In Honor of Black History Month

Last Saturday night, I accompanied Banana to the local dollar store to get cleaning supplies for the house. As we traipsed down each of the aisles for no reason whatsoever, it occurred to me that I was in need of shampoo. Of course the prices at a dollar store are not conducive to stocking name brand items. So I picked up a huge non-descript bottle of herbal revitalizing shampoo whose only distinction was it's bright purple lettering.

So today, I finally used it seeing as I had more time in the shower than my usual get clean before work flashes-in-the-pan. Upon opening it, I immediately was taken back to the memories of my childhood. For some reason, I was back on the pre-gentrification Fort Greene in Brooklyn, when the buses weren't so environmentally friendly. Little girls in barettes and ribbons doing double dutch at any location that offered them enough space were immediately dancing in my head. The simple scent of the shampoo took me back to the idea of blackness I always surveyed from a distance.

As a youth, I was already aware of different colors and shades of the people that lived around me. Due to early childhood experiences, I was aware that blacks and whites lived very different lifestyles. The way I was raised would be likened more to a "white" style I guess, which is why I always looked at black people with a sense of wonderment. My visits to the barbershops were like anthropological expeditions. And that shampoo smell brings me to those sauntering summers when haze made it seem like everyone was moving and everything was black and wonderful.

My blackness was something I never wanted to dwell upon. True it is a part of my identity, but not by any means a definitive one.
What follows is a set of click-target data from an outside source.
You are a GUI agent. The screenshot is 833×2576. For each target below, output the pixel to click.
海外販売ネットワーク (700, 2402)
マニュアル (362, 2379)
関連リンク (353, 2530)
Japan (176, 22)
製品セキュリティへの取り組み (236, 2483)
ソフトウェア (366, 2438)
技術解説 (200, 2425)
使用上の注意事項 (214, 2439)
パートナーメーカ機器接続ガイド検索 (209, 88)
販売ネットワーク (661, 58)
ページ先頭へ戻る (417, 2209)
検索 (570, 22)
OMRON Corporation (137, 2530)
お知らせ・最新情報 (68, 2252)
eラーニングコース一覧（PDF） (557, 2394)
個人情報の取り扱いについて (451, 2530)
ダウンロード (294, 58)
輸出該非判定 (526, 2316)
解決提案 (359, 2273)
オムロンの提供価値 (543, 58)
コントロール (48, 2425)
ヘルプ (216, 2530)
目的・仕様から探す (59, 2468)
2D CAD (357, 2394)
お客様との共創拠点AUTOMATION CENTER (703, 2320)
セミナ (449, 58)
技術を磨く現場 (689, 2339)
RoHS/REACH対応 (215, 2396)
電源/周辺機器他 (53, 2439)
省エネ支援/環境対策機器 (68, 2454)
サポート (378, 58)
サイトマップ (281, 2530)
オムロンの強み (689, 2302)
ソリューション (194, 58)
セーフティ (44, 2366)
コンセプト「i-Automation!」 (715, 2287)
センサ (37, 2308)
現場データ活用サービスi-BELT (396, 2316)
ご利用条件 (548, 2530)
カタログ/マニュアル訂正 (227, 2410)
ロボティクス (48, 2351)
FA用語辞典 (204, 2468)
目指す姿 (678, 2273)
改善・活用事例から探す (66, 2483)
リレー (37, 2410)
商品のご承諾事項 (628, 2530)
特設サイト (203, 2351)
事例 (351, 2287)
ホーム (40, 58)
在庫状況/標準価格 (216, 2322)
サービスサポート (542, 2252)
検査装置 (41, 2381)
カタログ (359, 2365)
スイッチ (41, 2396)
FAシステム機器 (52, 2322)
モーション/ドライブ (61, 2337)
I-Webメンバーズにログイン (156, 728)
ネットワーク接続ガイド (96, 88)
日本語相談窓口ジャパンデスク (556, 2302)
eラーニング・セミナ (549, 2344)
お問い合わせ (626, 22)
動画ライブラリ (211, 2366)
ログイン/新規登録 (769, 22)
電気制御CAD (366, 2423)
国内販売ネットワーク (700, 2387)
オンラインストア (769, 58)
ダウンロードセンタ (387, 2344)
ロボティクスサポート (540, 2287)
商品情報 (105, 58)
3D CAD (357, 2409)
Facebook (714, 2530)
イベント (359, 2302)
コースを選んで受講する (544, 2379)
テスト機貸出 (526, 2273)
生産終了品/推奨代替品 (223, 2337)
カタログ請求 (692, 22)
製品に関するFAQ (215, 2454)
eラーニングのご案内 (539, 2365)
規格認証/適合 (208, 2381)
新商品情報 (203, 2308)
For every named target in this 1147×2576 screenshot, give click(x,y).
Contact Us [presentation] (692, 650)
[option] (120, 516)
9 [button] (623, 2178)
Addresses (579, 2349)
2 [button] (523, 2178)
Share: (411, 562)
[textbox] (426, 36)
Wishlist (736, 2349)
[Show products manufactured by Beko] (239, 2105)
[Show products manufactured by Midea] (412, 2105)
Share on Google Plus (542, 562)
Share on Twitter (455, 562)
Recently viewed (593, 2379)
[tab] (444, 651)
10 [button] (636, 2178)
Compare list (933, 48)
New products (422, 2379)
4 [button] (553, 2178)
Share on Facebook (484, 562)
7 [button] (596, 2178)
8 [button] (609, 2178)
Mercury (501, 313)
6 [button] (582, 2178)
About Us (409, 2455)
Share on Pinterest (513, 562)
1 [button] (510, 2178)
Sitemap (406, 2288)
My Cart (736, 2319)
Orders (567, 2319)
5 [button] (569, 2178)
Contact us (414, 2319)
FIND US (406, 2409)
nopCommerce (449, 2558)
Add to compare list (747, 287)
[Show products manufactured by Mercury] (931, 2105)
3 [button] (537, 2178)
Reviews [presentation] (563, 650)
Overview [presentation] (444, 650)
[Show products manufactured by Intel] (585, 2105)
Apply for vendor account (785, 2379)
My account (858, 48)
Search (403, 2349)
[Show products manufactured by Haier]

I had my grunge phase with Nirvana lyrics peppering my notebook. And even though my love of hip-hop has grown, it had nothing to do with my blackness. If anything, my journey was started like most white people who enjoy the music. It was the flashy, dancing videos of the Bad Boy family that initially piqued my interest. Luckily I fell into Tribe Called quest before it was too late, but even now when I go see those groups, I still feel more in tune with the predominant white part of the audience. As the few African-Americans come to those shows, I love to look at their beauty contained in their natural hair styles and definitive features and I long to be a part of that world. I always feel as though I am a satellite orbiting that world but never really on it.

But I am proud of my melanin. I recognize that I am me and that is all I can be. I'm black and I am proud.